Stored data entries
....................
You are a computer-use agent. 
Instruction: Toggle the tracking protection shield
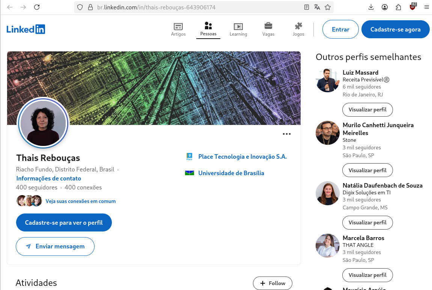click(79, 7)
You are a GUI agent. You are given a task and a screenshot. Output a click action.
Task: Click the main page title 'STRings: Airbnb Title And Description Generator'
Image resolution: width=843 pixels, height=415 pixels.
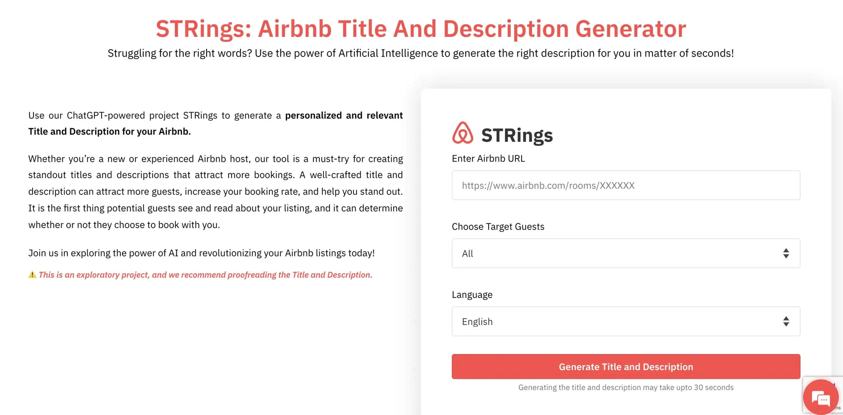pos(421,29)
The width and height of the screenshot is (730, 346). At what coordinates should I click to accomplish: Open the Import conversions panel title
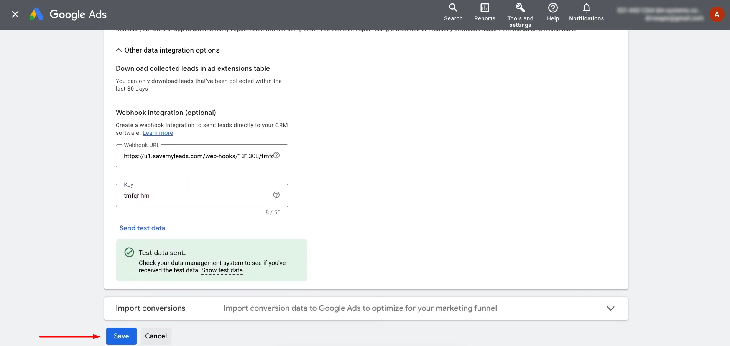click(x=150, y=308)
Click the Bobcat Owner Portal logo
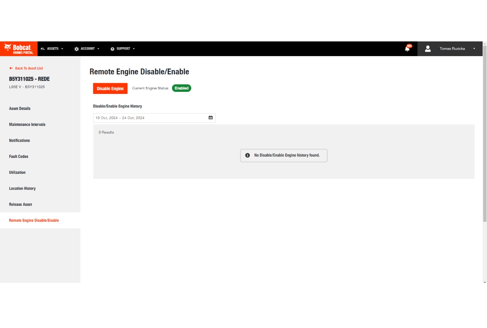Viewport: 487px width, 328px height. [x=18, y=49]
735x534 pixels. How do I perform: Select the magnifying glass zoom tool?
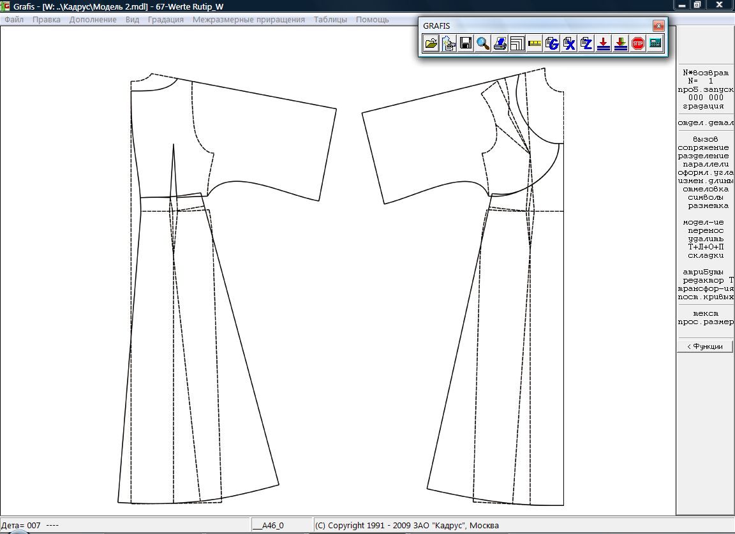pyautogui.click(x=484, y=44)
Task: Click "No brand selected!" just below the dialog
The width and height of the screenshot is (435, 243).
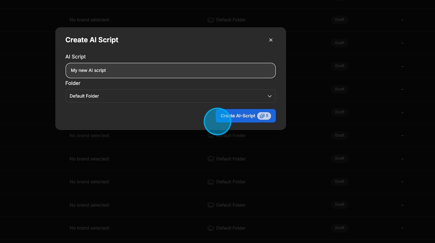Action: coord(89,136)
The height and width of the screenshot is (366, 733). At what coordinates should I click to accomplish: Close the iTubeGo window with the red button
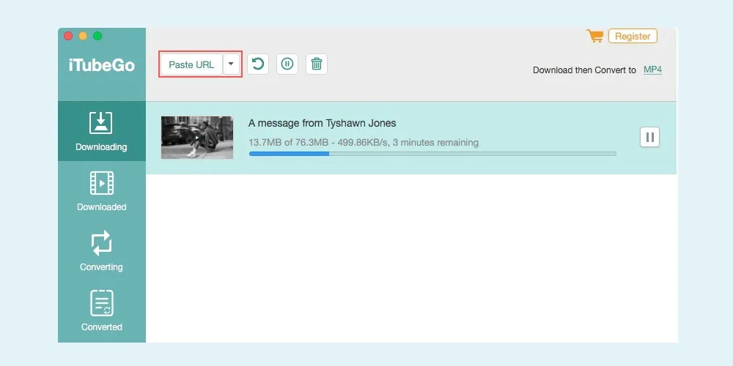pyautogui.click(x=68, y=36)
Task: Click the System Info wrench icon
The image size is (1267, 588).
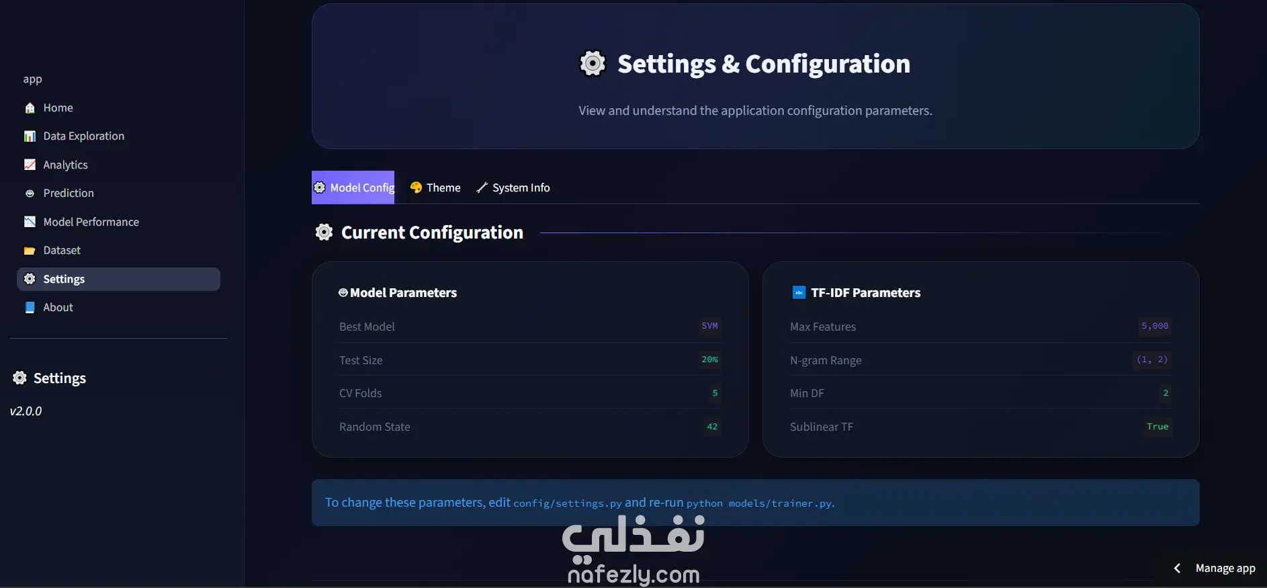Action: coord(482,187)
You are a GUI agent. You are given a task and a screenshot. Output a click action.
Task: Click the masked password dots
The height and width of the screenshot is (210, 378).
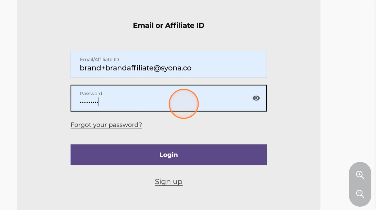(x=89, y=102)
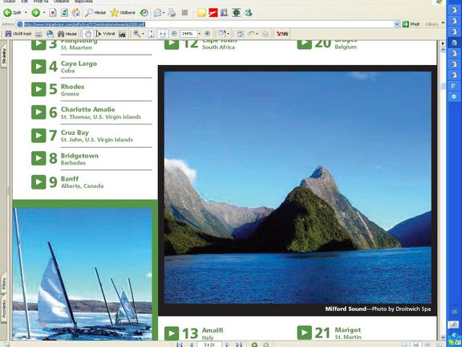Screen dimensions: 462x347
Task: Open the binoculars Hledat search tool
Action: (67, 34)
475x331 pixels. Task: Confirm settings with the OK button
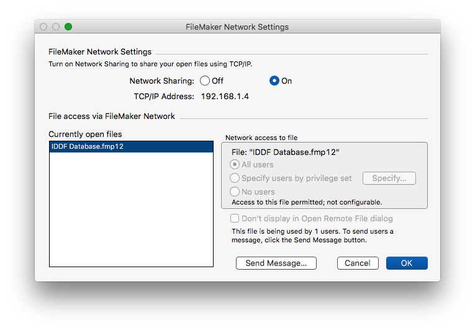pyautogui.click(x=407, y=263)
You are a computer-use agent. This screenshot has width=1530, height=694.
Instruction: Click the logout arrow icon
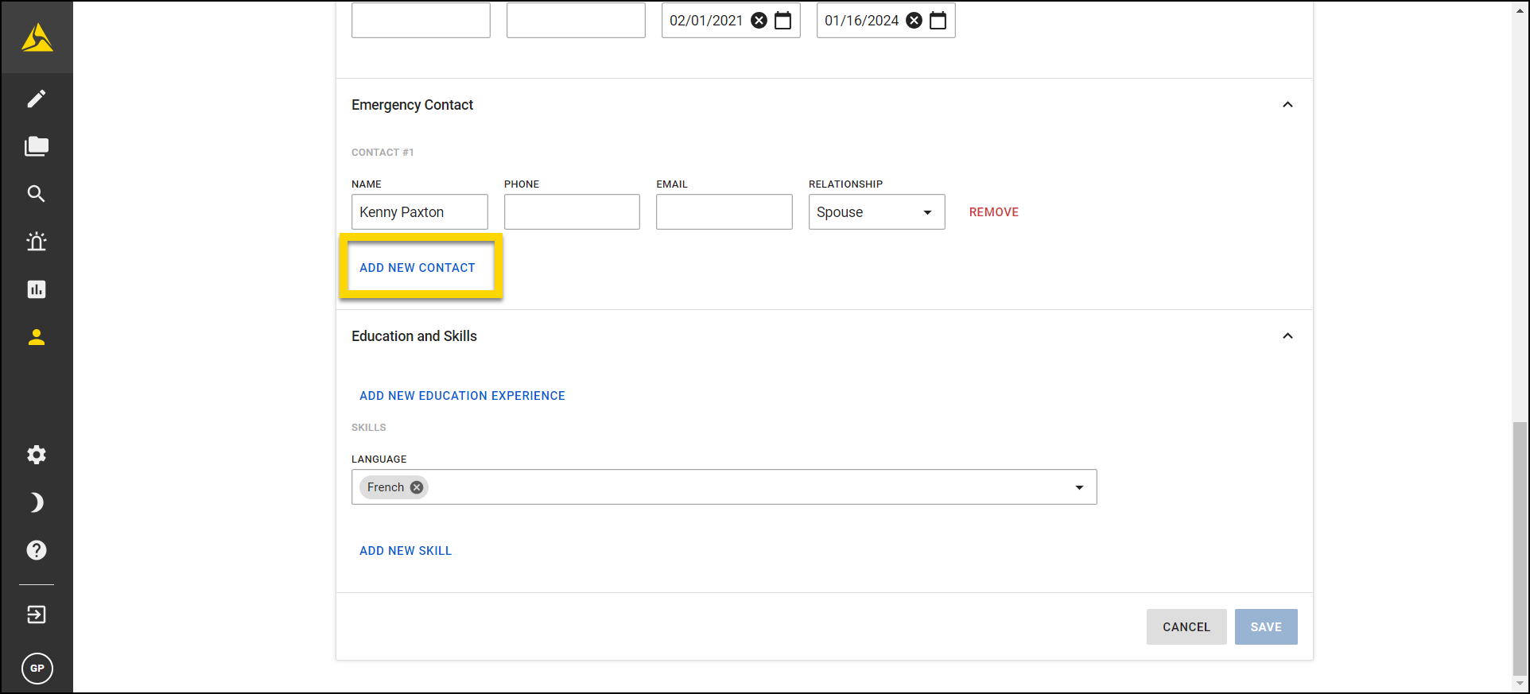[37, 615]
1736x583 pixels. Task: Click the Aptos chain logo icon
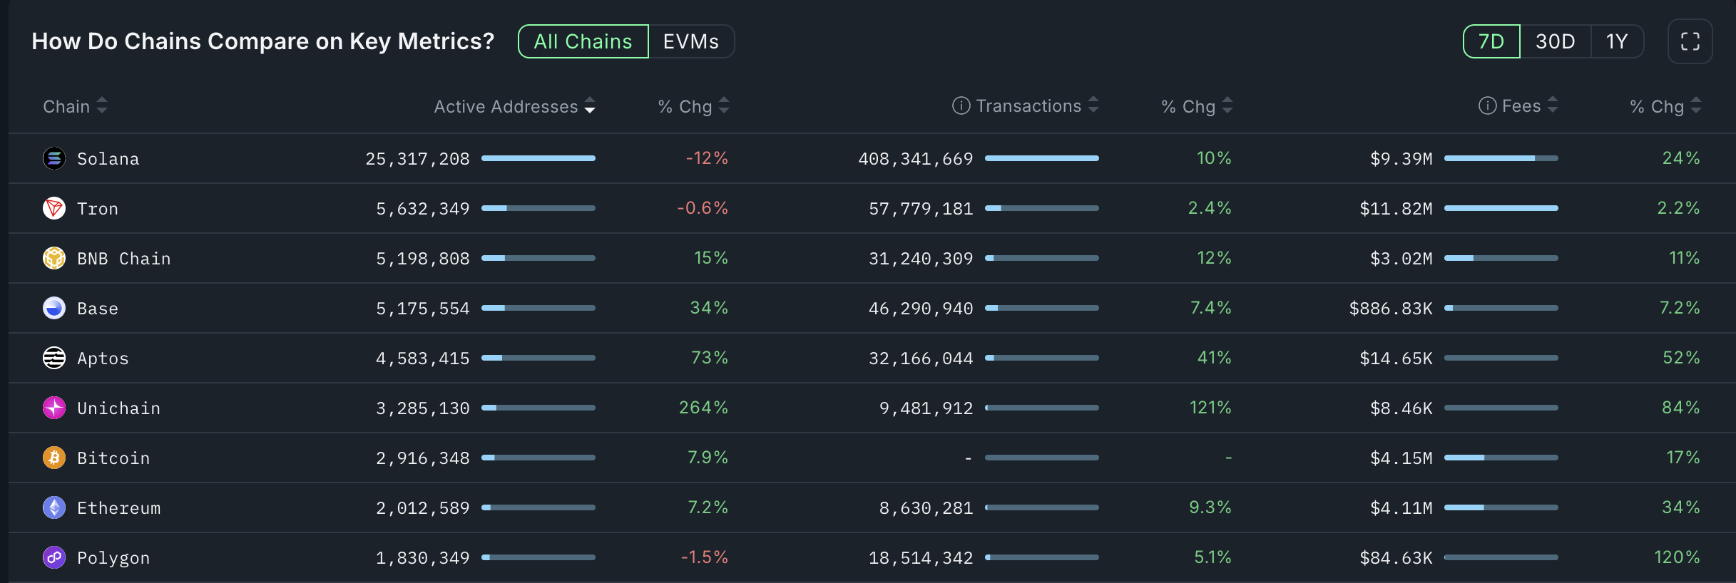[x=54, y=358]
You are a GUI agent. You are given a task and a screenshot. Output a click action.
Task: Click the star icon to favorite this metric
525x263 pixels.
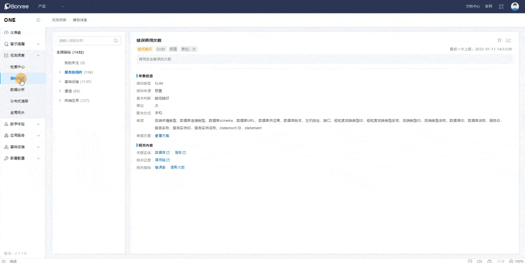coord(499,40)
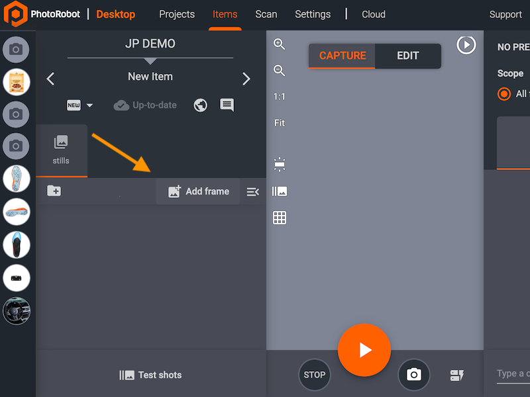Open the comments chat icon

tap(227, 105)
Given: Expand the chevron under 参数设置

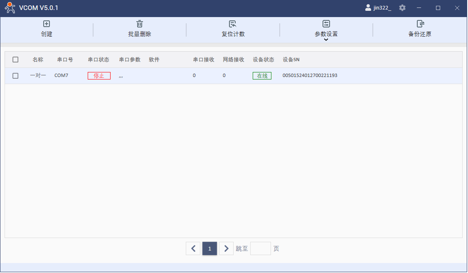Looking at the screenshot, I should (x=326, y=40).
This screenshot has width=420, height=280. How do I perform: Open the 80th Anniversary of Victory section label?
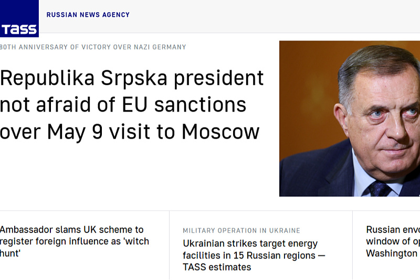click(93, 47)
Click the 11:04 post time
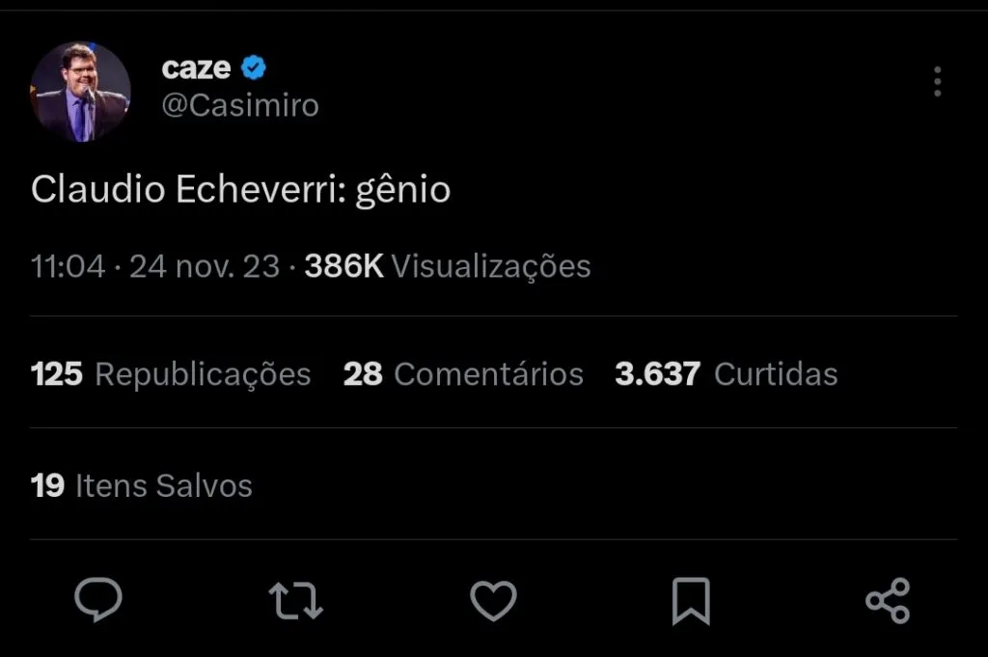The image size is (988, 657). (x=68, y=266)
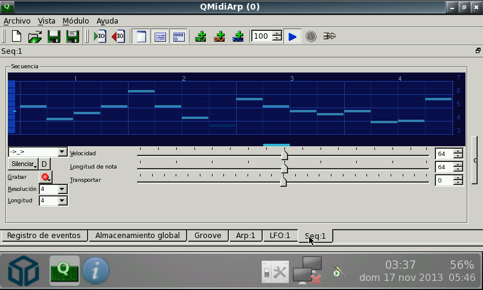Toggle the D button next to Silenciar
This screenshot has width=483, height=290.
(x=45, y=164)
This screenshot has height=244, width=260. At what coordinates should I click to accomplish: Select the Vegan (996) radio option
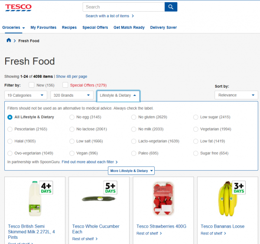(x=72, y=153)
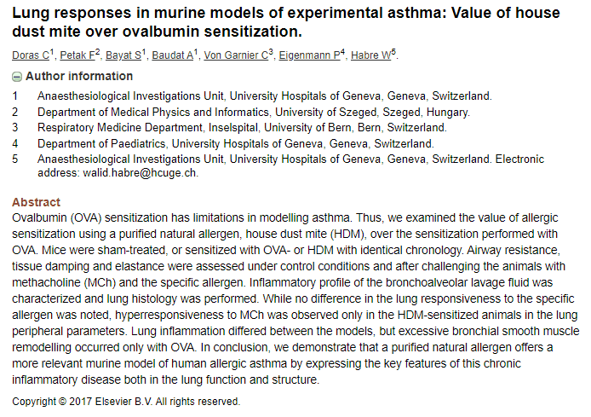Image resolution: width=591 pixels, height=417 pixels.
Task: Click the superscript 5 after Habre W
Action: [x=393, y=52]
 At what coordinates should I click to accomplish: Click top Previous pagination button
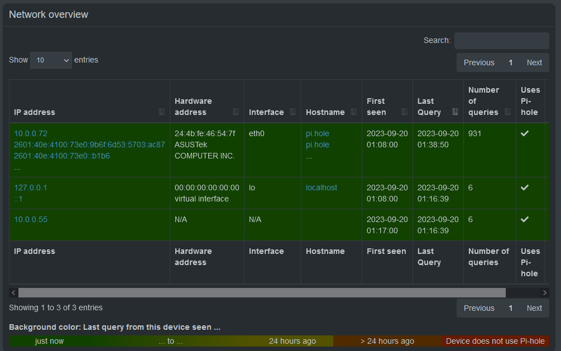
....................
## Problem to work on
Please retype the records above exactly, leaving every image out.

## Answer for the task
You are a computer-use agent. 
Instruction: Toggle the tracking protection shield
click(79, 7)
You are a GUI agent. You are given a task and a screenshot. Output a click action.
Task: Click the main page title 'STRings: Airbnb Title And Description Generator'
Image resolution: width=843 pixels, height=415 pixels.
pos(421,29)
The width and height of the screenshot is (730, 346). At what coordinates should I click to accomplish: Open the Import conversions panel title
click(x=150, y=308)
Click the Bobcat Owner Portal logo
Viewport: 487px width, 328px height. [x=18, y=49]
735x534 pixels. How do I perform: Select the magnifying glass zoom tool?
pyautogui.click(x=484, y=44)
Task: Click "No brand selected!" just below the dialog
The width and height of the screenshot is (435, 243).
Action: coord(89,136)
The height and width of the screenshot is (366, 733). At what coordinates should I click to accomplish: Close the iTubeGo window with the red button
pyautogui.click(x=68, y=36)
Task: Click the System Info wrench icon
The image size is (1267, 588).
Action: coord(482,187)
You are a GUI agent. You are given a task and a screenshot. Output a click action.
Task: Click the masked password dots
The height and width of the screenshot is (210, 378).
(x=89, y=102)
Screen dimensions: 462x347
Task: Open the binoculars Hledat search tool
Action: (67, 34)
475x331 pixels. Task: Confirm settings with the OK button
pyautogui.click(x=407, y=263)
You are a computer-use agent. This screenshot has width=1530, height=694.
Instruction: Click the logout arrow icon
[37, 615]
1736x583 pixels. Task: Click the Aptos chain logo icon
[x=54, y=358]
You are a GUI agent. You are given a task and a screenshot. Output a click action.
Task: Click the star icon to favorite this metric
525x263 pixels.
coord(499,40)
Open the comments chat icon

tap(227, 105)
Given: Expand the chevron under 参数设置

Looking at the screenshot, I should (x=326, y=40).
This screenshot has width=420, height=280. How do I perform: Open the 80th Anniversary of Victory section label?
click(93, 47)
Click the 11:04 post time
The image size is (988, 657). (x=68, y=266)
Toggle the D button next to Silenciar
This screenshot has width=483, height=290.
(x=45, y=164)
This screenshot has height=244, width=260. At what coordinates should I click to accomplish: Select the Vegan (996) radio option
(x=72, y=153)
Image resolution: width=591 pixels, height=417 pixels.
Task: Click the superscript 5 after Habre W
Action: [x=393, y=52]
 At what coordinates should I click to accomplish: Click top Previous pagination button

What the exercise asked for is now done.